Tommaso, ponendo davanti agli appellativi Dio e Signore l’aggettivo mio (“mio Signore e mio Dio!”) non fa soltanto un’affermazione teologicamente esatta, ma soprattutto fa dell’atto di fede un incontro personale che diventa un legame con Gesù. Attraverso quel gesto si apre la strada della beatitudine per tutti quelli che – grazie anche all’iniziale incredulità di Tommaso – potranno credere anche senza aver visto e toccato.

E d’altra parte Giovanni, dopo aver scritto il quarto Vangelo, nella prima della sue lettere dirà di sé e degli altri discepoli: “vi annunciamo quello che noi abbiamo veduto con i nostri occhi e toccato con le nostre mani, ossia il Verbo della vita”.

In entrambi le “apparizioni” – parola da usare con estrema cautela, si tratta di tutt’altra cosa rispetto a quando la Madonna “appare” a Lourdes o a Fatima – la prima parola del Risorto è “Pace a voi!”. Non è un saluto di cortesia, Gesù non dice “Buonasera”. Il suo è un augurio che impegna i discepoli, quasi il manifesto programmatico di quel che dovranno fare da ora in poi annunciando Gesù risorto: la pace è il primo e definitivo frutto della vittoria sulla morte.
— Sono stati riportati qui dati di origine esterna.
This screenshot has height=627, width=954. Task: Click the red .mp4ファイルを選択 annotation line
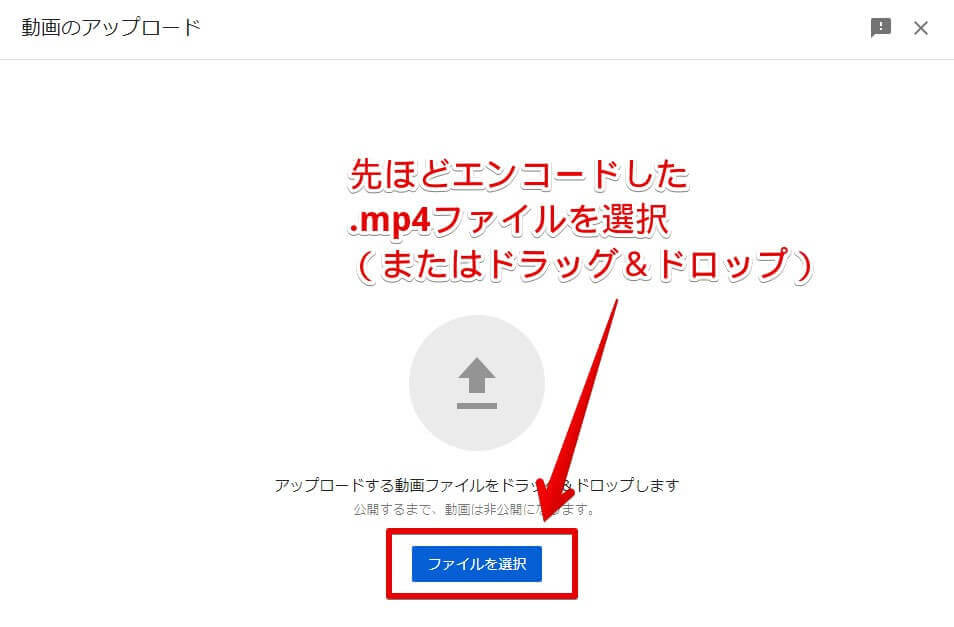(x=510, y=220)
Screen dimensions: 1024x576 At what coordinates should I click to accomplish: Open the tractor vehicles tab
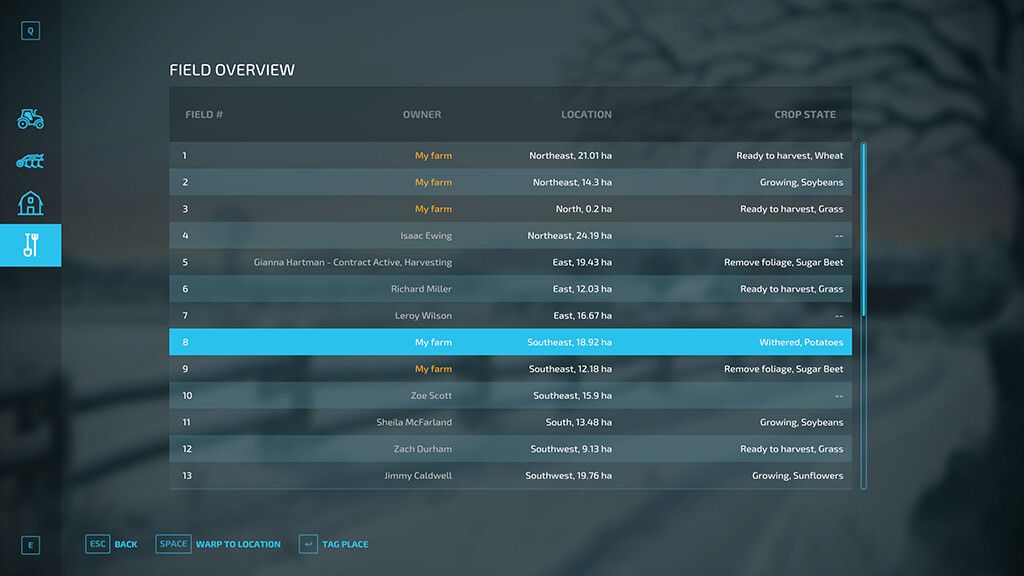pos(31,119)
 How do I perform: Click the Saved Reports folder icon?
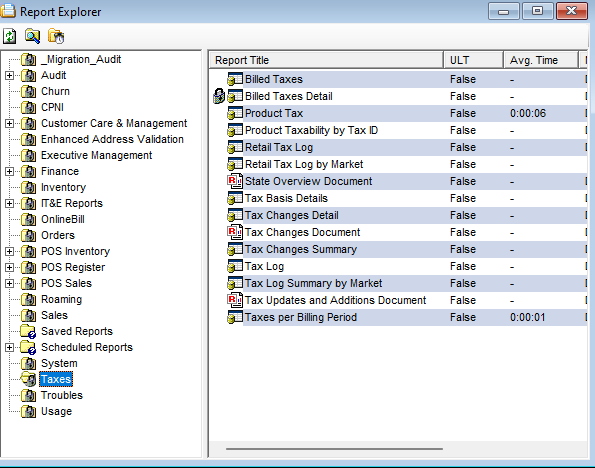pyautogui.click(x=28, y=331)
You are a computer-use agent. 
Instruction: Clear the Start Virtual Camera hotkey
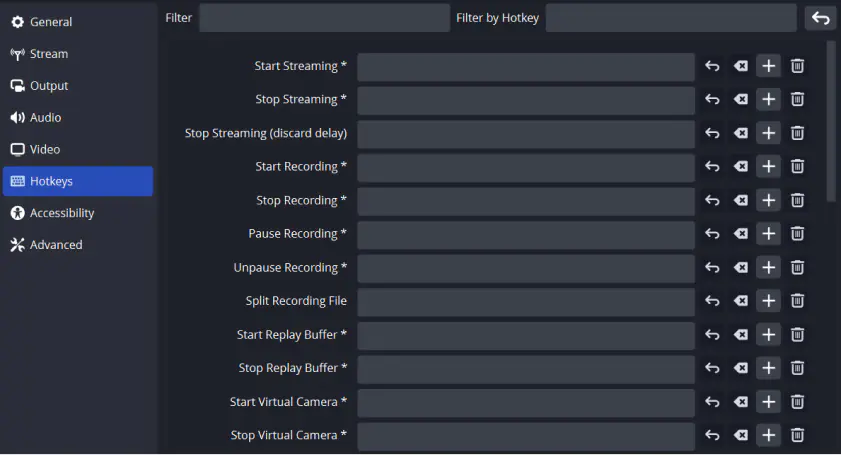pyautogui.click(x=741, y=401)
Se la morte è sconfitta, allora l’odio, le guerre, le fabbriche di violenza, il disprezzo della vita, l’ingiustizia che si accanisce sui più deboli non avranno l’ultima parola. “Se uno è in Cristo, è una creatura nuova, le cose vecchie sono passate” afferma Paolo. In questa stagione di morte – il conflitto siriano, il sangue versato degli attentati rivendicati dall’Isis, i morti ammazzati nelle guerre dimenticate sparse nel mondo – tocca ai credenti nel Risorto far diventare vere le affermazioni del Concilio che la pace sulla terra “è immagine ed effetto della pace di Cristo” (GS 78) e che siamo obbligati “a considerare l’argomento della guerra con mentalità completamente nuova” (GS 80).

La novità del Cristo pasquale non ha bisogno di parole, ma di uomini e donne che diventano davvero nuovi perché “costruttori di pace”.